Vom letzten Tauchgang und am Pool liegen

Heute kommt jeder zu seiner Wunschvorstellung des Tages. Claudi legt sich den kompletten Tag an den Pool und ich darf auf der Insel rumstreunen. Bei der Gelegenheit mache ich schon mal das Auto abgabefertig. Zeug raus, hochklappen, etwas abstauben und natürlich volltanken. Die Dame im Bezahlhäuschen möchte wissen, welchen Betrag ich einzahlen möchte. Woher soll ich denn ahnen, was das Auto für einen Tank hat. Freundlicherweise kriege ich aber die Freischlatung, dass ich volltanken kann. Nur cash - klar, ich muss doch mein Bargeld loswerden. Ich hatte bei der Übergabe nur 7/8 voll, tatsächlich füllt sich der Tank nach dem automatischen Stopper nur bis dahin.

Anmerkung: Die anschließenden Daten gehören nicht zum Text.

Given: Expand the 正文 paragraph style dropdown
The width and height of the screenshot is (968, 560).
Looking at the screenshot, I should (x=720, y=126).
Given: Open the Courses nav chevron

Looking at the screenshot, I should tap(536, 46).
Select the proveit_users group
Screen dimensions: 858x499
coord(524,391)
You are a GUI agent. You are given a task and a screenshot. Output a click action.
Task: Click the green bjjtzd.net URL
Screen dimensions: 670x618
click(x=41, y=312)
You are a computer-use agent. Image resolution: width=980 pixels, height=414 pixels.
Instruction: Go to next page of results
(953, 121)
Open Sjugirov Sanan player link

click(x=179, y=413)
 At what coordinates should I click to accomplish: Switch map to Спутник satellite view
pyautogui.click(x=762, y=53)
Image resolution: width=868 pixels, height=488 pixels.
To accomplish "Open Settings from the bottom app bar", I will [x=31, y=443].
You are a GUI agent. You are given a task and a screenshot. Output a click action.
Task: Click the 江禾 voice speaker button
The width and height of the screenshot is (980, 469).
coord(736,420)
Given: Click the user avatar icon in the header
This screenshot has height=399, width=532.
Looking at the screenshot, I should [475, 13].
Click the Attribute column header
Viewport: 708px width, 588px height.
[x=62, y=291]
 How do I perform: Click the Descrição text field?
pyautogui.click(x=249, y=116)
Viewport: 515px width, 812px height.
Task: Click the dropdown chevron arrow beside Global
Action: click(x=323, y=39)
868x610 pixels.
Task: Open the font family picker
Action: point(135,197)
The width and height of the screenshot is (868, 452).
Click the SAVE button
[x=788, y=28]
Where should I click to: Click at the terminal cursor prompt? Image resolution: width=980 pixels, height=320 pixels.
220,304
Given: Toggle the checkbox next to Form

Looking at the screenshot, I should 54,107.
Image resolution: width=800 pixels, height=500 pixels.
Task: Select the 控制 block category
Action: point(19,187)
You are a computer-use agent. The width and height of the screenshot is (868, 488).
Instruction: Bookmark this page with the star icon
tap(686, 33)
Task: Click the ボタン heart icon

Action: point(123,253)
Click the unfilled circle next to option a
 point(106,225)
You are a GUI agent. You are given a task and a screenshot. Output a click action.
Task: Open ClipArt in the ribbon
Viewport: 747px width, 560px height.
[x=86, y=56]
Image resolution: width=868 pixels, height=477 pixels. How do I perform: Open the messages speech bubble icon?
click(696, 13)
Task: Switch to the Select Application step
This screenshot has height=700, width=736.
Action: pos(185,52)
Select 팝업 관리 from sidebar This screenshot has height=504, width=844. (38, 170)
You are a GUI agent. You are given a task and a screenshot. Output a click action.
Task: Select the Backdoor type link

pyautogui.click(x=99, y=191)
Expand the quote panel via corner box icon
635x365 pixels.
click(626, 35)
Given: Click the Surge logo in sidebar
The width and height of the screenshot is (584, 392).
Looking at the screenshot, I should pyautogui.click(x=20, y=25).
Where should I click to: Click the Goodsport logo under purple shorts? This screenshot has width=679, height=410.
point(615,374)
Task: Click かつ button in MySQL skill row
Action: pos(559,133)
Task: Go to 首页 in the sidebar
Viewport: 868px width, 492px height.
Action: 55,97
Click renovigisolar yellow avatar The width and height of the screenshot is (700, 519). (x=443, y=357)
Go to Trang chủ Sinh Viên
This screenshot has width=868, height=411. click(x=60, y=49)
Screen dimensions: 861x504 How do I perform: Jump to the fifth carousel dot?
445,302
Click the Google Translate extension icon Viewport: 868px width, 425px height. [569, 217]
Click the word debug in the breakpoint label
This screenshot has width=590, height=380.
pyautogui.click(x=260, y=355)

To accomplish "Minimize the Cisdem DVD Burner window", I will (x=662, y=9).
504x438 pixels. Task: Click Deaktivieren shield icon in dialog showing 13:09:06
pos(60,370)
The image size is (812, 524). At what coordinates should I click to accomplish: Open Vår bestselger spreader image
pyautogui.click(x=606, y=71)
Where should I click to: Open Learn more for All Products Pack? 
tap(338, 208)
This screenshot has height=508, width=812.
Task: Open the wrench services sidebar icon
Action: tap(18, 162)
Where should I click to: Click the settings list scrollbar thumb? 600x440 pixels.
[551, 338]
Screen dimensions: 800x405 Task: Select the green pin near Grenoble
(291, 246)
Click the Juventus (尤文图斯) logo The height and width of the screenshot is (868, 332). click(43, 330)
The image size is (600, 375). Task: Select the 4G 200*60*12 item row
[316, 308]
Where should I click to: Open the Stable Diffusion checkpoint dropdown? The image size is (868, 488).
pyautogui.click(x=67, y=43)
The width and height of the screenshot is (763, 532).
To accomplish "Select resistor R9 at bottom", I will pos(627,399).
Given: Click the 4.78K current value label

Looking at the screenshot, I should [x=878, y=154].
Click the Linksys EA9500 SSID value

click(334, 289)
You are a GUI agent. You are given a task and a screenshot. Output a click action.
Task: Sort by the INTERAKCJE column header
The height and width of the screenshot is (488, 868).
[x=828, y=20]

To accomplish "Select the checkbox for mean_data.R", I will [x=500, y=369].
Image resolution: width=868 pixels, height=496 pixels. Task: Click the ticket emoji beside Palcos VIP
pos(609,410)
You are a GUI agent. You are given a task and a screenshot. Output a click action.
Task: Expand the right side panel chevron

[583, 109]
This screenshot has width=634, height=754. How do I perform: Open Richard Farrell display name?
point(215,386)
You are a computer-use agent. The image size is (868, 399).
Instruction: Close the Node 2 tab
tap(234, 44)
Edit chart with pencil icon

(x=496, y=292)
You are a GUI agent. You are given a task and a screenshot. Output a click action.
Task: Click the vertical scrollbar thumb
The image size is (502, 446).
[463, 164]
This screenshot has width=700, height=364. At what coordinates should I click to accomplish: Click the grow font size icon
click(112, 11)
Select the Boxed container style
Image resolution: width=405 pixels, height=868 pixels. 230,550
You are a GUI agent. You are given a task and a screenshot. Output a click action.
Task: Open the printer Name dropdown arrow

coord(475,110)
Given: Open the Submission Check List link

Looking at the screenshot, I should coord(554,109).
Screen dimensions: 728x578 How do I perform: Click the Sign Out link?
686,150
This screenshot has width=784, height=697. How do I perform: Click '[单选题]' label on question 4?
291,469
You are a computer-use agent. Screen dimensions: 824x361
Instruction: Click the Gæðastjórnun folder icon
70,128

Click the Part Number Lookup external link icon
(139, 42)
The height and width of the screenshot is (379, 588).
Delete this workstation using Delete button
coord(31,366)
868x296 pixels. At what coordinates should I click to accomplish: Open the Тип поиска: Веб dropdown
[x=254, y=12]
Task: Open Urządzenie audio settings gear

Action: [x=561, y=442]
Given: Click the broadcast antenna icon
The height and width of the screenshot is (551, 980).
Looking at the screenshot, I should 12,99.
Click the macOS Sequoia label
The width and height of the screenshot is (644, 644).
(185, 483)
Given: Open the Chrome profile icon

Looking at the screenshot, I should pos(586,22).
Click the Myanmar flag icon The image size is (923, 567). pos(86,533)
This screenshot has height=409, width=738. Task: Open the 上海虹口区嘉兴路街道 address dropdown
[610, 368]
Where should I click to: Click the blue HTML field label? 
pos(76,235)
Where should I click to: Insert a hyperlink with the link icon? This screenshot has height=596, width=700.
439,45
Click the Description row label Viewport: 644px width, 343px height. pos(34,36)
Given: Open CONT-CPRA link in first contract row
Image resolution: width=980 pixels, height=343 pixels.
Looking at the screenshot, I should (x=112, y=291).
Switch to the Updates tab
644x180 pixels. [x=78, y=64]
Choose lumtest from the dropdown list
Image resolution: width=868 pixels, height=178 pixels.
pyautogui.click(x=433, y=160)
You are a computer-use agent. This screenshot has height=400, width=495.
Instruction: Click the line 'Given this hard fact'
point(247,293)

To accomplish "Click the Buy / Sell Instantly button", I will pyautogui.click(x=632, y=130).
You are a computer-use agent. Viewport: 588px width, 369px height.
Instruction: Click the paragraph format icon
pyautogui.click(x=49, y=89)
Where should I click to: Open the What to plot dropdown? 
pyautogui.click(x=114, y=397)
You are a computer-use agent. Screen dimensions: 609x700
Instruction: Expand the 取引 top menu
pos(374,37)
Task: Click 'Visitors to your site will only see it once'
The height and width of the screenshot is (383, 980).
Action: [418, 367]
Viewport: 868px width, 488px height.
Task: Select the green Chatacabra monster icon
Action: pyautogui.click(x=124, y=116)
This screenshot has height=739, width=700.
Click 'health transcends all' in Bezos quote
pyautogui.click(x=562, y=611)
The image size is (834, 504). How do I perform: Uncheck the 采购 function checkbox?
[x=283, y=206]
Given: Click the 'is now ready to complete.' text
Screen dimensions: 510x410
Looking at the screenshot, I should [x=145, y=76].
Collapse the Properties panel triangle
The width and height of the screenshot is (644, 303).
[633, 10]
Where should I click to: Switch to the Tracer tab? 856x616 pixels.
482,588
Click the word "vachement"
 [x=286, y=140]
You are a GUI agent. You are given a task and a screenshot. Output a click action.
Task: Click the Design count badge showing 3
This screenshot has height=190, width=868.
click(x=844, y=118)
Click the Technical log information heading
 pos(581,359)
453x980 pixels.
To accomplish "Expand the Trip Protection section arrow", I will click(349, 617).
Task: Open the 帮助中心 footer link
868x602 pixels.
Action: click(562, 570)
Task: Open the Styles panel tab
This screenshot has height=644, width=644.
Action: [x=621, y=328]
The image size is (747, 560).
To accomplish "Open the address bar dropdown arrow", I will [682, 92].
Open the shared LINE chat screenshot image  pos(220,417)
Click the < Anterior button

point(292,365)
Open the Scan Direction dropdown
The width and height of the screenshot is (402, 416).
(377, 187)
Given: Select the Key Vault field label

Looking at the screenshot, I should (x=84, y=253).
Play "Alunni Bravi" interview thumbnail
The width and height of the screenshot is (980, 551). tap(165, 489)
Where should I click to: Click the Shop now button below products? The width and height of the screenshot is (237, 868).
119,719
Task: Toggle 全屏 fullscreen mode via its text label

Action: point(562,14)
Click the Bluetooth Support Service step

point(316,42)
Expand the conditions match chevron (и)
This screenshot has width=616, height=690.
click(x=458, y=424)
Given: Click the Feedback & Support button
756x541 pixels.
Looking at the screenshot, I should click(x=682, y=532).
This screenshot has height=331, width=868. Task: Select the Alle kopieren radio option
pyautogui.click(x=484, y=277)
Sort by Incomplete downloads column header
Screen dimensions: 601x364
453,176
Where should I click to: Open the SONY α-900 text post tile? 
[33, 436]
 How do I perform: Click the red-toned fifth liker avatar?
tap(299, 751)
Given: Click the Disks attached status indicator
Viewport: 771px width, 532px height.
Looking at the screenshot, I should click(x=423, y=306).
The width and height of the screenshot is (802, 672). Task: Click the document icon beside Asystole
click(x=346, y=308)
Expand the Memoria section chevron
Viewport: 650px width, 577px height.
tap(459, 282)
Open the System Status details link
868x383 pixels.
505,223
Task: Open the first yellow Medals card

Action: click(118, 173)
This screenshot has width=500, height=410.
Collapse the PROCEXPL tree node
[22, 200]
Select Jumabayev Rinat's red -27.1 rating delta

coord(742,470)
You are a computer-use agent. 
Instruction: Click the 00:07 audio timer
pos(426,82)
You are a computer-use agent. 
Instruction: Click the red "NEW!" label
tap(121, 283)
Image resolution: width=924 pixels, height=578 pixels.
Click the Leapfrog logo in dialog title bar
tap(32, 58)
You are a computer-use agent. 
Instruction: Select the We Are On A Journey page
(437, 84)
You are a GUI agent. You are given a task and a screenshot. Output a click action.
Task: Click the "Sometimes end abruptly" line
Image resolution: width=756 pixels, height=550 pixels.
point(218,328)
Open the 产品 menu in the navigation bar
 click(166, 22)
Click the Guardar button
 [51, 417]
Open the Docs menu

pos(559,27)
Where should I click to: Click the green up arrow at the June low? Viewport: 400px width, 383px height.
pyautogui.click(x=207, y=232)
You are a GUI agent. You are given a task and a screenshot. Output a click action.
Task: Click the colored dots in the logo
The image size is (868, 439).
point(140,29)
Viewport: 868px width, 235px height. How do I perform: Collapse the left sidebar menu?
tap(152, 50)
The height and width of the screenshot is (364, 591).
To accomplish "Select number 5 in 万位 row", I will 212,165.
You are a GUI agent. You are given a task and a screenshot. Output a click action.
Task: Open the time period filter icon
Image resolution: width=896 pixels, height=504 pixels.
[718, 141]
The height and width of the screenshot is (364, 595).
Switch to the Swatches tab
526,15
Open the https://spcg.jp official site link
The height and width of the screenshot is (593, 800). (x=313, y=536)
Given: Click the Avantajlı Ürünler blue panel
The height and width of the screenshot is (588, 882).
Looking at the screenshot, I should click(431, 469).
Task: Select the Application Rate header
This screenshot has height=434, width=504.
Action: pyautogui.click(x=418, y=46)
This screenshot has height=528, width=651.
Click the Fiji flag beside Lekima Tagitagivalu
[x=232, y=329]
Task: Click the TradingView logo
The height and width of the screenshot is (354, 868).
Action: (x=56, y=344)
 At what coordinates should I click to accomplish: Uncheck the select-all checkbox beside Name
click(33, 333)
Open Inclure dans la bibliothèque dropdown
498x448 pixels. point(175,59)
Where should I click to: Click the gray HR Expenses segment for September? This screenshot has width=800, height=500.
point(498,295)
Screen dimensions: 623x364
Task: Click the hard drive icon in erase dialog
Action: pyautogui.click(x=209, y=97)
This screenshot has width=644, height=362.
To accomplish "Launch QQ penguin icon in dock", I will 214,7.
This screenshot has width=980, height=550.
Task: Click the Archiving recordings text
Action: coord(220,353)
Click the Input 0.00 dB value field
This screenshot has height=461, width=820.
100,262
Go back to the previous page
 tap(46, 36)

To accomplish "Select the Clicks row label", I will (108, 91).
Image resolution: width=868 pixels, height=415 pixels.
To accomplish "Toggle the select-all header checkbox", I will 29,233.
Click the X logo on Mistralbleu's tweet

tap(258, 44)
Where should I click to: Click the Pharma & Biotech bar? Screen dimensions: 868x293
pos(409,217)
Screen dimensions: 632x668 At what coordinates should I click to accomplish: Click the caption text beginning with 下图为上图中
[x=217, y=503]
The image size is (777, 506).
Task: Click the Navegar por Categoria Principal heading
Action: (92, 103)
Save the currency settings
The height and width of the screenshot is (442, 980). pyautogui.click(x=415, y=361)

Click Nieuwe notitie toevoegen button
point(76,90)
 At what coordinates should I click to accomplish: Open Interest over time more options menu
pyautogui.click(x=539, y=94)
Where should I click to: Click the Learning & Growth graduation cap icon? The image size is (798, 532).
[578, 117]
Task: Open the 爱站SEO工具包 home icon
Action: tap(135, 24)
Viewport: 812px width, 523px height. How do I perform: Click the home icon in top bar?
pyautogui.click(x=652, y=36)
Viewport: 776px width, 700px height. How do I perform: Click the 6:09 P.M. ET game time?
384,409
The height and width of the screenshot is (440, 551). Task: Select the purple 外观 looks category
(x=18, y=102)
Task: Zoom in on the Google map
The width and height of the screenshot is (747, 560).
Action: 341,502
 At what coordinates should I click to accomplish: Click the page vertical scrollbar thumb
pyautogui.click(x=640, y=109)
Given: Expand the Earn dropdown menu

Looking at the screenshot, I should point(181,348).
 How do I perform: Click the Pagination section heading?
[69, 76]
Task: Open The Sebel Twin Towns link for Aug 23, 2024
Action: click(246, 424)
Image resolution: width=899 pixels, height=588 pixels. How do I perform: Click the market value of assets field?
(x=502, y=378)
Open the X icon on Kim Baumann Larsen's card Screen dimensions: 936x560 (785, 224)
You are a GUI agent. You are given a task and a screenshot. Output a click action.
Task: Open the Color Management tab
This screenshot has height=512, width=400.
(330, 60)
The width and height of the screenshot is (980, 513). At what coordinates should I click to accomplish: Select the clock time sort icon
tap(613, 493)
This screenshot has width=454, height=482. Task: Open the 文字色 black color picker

Das erste mal betrete ich die Innenstadt zu Fuß. Wirklich schön, wie bunt die Fassaden alle bemalt sind. Die geben sich hier deutlich mehr Mühe als in Curacao, ihr Stadtbild schön zu halten. Ein bisschen hat es was von Disneyland, die vielen kleinen Lädchen (jedes dritte natürlich Souvenir oder Schmuck), die farbenfrohen Wände und Säulen. Auf der Strandpromenade kann man auf der einen Seite die Yachten bestaunen, auf der anderen Seite sich überlegen, welches Restaurant einen am meisten anspricht.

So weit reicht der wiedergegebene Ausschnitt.